Task statement:
Copy each line of the entries below that contains the string "navigation".

Material for this exercise:
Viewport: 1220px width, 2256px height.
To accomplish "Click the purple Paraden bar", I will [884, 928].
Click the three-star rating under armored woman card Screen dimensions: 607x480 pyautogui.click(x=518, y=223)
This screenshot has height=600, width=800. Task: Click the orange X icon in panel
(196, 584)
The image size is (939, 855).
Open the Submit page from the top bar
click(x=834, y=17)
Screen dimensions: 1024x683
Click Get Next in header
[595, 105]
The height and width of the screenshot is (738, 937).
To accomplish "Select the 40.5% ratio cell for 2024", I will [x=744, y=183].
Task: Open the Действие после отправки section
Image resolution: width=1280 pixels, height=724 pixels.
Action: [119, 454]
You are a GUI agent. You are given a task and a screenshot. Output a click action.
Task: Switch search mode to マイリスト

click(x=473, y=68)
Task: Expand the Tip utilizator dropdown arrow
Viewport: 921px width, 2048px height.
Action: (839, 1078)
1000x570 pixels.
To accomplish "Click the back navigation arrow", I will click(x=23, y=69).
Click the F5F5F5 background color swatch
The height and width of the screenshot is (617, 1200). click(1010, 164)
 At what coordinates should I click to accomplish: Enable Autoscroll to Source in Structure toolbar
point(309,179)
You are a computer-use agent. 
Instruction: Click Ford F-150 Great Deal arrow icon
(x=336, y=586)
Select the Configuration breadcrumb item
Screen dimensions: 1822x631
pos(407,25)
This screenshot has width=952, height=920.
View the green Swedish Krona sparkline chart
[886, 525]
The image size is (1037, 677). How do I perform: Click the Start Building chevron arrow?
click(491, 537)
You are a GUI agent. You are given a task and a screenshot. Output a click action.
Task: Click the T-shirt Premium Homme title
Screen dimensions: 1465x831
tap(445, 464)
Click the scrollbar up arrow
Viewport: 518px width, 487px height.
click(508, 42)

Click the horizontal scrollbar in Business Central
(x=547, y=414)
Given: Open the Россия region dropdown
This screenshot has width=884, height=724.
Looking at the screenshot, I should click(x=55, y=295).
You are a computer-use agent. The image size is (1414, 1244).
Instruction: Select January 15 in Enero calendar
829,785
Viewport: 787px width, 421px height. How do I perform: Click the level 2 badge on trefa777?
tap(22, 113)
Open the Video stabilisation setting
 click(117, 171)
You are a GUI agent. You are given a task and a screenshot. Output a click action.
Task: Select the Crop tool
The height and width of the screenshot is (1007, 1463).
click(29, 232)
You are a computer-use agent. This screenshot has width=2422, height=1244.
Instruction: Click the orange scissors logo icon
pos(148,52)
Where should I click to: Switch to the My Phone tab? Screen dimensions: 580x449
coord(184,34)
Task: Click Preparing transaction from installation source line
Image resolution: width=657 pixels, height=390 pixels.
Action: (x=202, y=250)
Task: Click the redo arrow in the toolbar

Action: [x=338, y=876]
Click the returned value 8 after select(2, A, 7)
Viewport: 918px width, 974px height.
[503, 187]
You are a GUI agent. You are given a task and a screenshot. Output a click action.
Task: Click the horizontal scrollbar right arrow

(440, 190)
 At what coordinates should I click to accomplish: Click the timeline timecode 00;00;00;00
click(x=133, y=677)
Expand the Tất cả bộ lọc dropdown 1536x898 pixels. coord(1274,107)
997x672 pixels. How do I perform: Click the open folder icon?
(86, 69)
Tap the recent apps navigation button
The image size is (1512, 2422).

Output below:
To accomplish "Click the back navigation arrow", I will click(x=23, y=69).
Tap the recent apps navigation button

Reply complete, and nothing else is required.